Exercise aim: Return the records exactly, keeping every line as it is.

Stored records:
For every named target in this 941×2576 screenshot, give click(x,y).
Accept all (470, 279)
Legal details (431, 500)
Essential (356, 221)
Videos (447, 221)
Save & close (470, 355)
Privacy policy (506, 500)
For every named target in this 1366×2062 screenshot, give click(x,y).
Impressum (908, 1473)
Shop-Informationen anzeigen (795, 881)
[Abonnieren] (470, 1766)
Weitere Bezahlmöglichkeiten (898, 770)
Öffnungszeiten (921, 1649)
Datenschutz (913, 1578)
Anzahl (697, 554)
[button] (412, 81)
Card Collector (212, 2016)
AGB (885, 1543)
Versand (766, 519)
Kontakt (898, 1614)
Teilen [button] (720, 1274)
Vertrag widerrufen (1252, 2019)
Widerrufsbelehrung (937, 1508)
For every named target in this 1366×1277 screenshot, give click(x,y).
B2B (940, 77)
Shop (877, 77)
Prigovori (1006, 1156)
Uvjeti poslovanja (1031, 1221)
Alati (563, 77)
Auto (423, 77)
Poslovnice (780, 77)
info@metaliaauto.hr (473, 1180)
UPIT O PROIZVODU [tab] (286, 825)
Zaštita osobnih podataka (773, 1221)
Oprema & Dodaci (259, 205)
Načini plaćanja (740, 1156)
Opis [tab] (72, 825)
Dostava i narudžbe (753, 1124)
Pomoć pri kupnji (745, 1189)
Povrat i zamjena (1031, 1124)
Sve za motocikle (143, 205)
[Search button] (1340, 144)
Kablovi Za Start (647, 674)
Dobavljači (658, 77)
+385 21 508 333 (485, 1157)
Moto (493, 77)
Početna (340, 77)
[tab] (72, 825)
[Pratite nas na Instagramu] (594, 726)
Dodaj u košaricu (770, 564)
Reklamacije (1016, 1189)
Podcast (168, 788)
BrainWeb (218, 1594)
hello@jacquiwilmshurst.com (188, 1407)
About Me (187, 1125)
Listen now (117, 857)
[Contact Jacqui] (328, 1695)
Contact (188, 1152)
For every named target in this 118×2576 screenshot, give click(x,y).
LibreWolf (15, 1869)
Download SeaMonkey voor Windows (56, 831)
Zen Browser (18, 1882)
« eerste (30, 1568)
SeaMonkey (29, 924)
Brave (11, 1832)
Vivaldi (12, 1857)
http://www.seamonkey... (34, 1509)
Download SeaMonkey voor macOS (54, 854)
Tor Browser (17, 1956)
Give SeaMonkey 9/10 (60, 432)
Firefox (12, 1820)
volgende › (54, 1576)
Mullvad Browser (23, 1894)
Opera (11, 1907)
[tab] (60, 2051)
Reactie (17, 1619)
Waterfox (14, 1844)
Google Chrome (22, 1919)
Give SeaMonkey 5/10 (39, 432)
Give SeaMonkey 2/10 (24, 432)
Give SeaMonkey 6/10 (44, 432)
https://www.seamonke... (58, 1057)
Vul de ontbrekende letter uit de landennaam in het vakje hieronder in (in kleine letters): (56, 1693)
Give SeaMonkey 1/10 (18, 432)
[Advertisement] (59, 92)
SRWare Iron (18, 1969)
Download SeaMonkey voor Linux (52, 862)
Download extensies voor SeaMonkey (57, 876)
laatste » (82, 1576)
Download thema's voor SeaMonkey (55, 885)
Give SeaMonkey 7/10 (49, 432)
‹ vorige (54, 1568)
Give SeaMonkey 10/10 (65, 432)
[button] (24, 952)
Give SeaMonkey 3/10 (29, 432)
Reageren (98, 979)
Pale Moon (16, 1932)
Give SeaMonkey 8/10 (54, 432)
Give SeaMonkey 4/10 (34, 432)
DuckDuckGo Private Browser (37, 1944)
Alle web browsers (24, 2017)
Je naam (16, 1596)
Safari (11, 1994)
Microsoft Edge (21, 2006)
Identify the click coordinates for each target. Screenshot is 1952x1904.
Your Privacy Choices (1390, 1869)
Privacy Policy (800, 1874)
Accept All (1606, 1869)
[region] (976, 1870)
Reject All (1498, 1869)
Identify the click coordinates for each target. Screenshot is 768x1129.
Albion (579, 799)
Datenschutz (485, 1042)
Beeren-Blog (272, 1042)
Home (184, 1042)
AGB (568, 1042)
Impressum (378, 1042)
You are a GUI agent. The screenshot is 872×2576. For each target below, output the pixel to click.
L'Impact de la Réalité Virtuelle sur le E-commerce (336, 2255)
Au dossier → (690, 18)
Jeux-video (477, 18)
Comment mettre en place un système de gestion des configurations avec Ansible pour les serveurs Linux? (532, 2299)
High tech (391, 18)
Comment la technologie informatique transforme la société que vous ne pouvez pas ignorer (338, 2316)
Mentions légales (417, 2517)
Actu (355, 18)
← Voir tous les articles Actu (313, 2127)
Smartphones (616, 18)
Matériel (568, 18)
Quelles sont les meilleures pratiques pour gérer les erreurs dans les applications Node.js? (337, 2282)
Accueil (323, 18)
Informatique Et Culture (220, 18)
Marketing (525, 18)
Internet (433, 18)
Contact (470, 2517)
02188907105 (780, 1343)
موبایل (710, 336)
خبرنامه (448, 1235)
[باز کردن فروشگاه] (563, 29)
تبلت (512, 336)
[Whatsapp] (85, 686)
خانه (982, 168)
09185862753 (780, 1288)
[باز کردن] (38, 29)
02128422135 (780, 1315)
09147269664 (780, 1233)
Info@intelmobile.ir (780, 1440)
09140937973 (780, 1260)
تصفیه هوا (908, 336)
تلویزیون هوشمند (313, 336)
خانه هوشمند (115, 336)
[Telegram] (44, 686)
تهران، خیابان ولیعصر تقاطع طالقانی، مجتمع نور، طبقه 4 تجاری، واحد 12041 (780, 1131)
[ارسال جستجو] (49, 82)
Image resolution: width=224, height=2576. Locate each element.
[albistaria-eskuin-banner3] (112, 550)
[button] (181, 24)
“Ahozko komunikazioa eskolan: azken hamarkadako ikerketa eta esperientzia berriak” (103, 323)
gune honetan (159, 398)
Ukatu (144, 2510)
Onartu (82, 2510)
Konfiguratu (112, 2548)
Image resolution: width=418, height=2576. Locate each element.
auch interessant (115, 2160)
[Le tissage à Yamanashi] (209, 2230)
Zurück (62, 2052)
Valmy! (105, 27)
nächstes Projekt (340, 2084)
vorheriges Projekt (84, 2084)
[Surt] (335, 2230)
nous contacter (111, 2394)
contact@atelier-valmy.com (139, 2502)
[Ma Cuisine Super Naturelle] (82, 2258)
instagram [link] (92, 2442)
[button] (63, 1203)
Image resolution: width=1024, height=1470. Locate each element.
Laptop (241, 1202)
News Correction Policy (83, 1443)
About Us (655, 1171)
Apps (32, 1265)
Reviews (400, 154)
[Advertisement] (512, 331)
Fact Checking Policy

Output of the task:
For every named target in this 941×2576 screenshot, give click(x,y).
Accept all (470, 279)
Legal details (431, 500)
Essential (356, 221)
Videos (447, 221)
Save & close (470, 355)
Privacy policy (506, 500)
For every named target in this 1366×2062 screenshot, give click(x,y).
Impressum (908, 1473)
Shop-Informationen anzeigen (795, 881)
[Abonnieren] (470, 1766)
Weitere Bezahlmöglichkeiten (898, 770)
Öffnungszeiten (921, 1649)
Datenschutz (913, 1578)
Anzahl (697, 554)
[button] (412, 81)
Card Collector (212, 2016)
AGB (885, 1543)
Versand (766, 519)
Kontakt (898, 1614)
Teilen [button] (720, 1274)
Vertrag widerrufen (1252, 2019)
Widerrufsbelehrung (937, 1508)
For every named target in this 1366×1277 screenshot, give click(x,y).
B2B (940, 77)
Shop (877, 77)
Prigovori (1006, 1156)
Uvjeti poslovanja (1031, 1221)
Alati (563, 77)
Auto (423, 77)
Poslovnice (780, 77)
info@metaliaauto.hr (473, 1180)
UPIT O PROIZVODU [tab] (286, 825)
Zaštita osobnih podataka (773, 1221)
Oprema & Dodaci (259, 205)
Načini plaćanja (740, 1156)
Opis [tab] (72, 825)
Dostava i narudžbe (753, 1124)
Pomoć pri kupnji (745, 1189)
Povrat i zamjena (1031, 1124)
Sve za motocikle (143, 205)
[Search button] (1340, 144)
Kablovi Za Start (647, 674)
Dobavljači (658, 77)
+385 21 508 333 (485, 1157)
Moto (493, 77)
Početna (340, 77)
[tab] (72, 825)
[Pratite nas na Instagramu] (594, 726)
Dodaj u košaricu (770, 564)
Reklamacije (1016, 1189)
Podcast (168, 788)
BrainWeb (218, 1594)
hello@jacquiwilmshurst.com (188, 1407)
About Me (187, 1125)
Listen now (117, 857)
[Contact Jacqui] (328, 1695)
Contact (188, 1152)
For every named target in this 118×2576 screenshot, give click(x,y).
LibreWolf (15, 1869)
Download SeaMonkey voor Windows (56, 831)
Zen Browser (18, 1882)
« eerste (30, 1568)
SeaMonkey (29, 924)
Brave (11, 1832)
Vivaldi (12, 1857)
http://www.seamonkey... (34, 1509)
Download SeaMonkey voor macOS (54, 854)
Tor Browser (17, 1956)
Give SeaMonkey 9/10 (60, 432)
Firefox (12, 1820)
volgende › (54, 1576)
Mullvad Browser (23, 1894)
Opera (11, 1907)
[tab] (60, 2051)
Reactie (17, 1619)
Waterfox (14, 1844)
Google Chrome (22, 1919)
Give SeaMonkey 5/10 (39, 432)
Give SeaMonkey 2/10 (24, 432)
Give SeaMonkey 6/10 (44, 432)
https://www.seamonke... (58, 1057)
Vul de ontbrekende letter uit de landennaam in het vakje hieronder in (in kleine letters): (56, 1693)
Give SeaMonkey 1/10 (18, 432)
[Advertisement] (59, 92)
SRWare Iron (18, 1969)
Download SeaMonkey voor Linux (52, 862)
Download extensies voor SeaMonkey (57, 876)
laatste » (82, 1576)
Download thema's voor SeaMonkey (55, 885)
Give SeaMonkey 7/10 (49, 432)
‹ vorige (54, 1568)
Give SeaMonkey 10/10 (65, 432)
[button] (24, 952)
Give SeaMonkey 3/10 (29, 432)
Reageren (98, 979)
Pale Moon (16, 1932)
Give SeaMonkey 8/10 (54, 432)
Give SeaMonkey 4/10 (34, 432)
DuckDuckGo Private Browser (37, 1944)
Alle web browsers (24, 2017)
Je naam (16, 1596)
Safari (11, 1994)
Microsoft Edge (21, 2006)
Identify the click coordinates for each target. Screenshot is 1952x1904.
Your Privacy Choices (1390, 1869)
Privacy Policy (800, 1874)
Accept All (1606, 1869)
[region] (976, 1870)
Reject All (1498, 1869)
Identify the click coordinates for each target. Screenshot is 768x1129.
Albion (579, 799)
Datenschutz (485, 1042)
Beeren-Blog (272, 1042)
Home (184, 1042)
AGB (568, 1042)
Impressum (378, 1042)
You are a GUI agent. The screenshot is 872×2576. For each target below, output the pixel to click.
L'Impact de la Réalité Virtuelle sur le E-commerce (336, 2255)
Au dossier → (690, 18)
Jeux-video (477, 18)
Comment mettre en place un système de gestion des configurations avec Ansible pour les serveurs Linux? (532, 2299)
High tech (391, 18)
Comment la technologie informatique transforme la société que vous ne pouvez pas ignorer (338, 2316)
Mentions légales (417, 2517)
Actu (355, 18)
← Voir tous les articles Actu (313, 2127)
Smartphones (616, 18)
Matériel (568, 18)
Quelles sont les meilleures pratiques pour gérer les erreurs dans les applications Node.js? (337, 2282)
Accueil (323, 18)
Informatique Et Culture (220, 18)
Marketing (525, 18)
Internet (433, 18)
Contact (470, 2517)
02188907105 (780, 1343)
موبایل (710, 336)
خبرنامه (448, 1235)
[باز کردن فروشگاه] (563, 29)
تبلت (512, 336)
[Whatsapp] (85, 686)
خانه (982, 168)
09185862753 (780, 1288)
[باز کردن] (38, 29)
02128422135 (780, 1315)
09147269664 (780, 1233)
Info@intelmobile.ir (780, 1440)
09140937973 (780, 1260)
تصفیه هوا (908, 336)
تلویزیون هوشمند (313, 336)
خانه هوشمند (115, 336)
[Telegram] (44, 686)
تهران، خیابان ولیعصر تقاطع طالقانی، مجتمع نور، طبقه 4 تجاری، واحد 12041 (780, 1131)
[ارسال جستجو] (49, 82)
Image resolution: width=224, height=2576. Locate each element.
[albistaria-eskuin-banner3] (112, 550)
[button] (181, 24)
“Ahozko komunikazioa eskolan: azken hamarkadako ikerketa eta esperientzia berriak” (103, 323)
gune honetan (159, 398)
Ukatu (144, 2510)
Onartu (82, 2510)
Konfiguratu (112, 2548)
Image resolution: width=418, height=2576. Locate each element.
auch interessant (115, 2160)
[Le tissage à Yamanashi] (209, 2230)
Zurück (62, 2052)
Valmy! (105, 27)
nächstes Projekt (340, 2084)
vorheriges Projekt (84, 2084)
[Surt] (335, 2230)
nous contacter (111, 2394)
contact@atelier-valmy.com (139, 2502)
[Ma Cuisine Super Naturelle] (82, 2258)
instagram [link] (92, 2442)
[button] (63, 1203)
Image resolution: width=1024, height=1470. Locate each element.
Laptop (241, 1202)
News Correction Policy (83, 1443)
About Us (655, 1171)
Apps (32, 1265)
Reviews (400, 154)
[Advertisement] (512, 331)
Fact Checking Policy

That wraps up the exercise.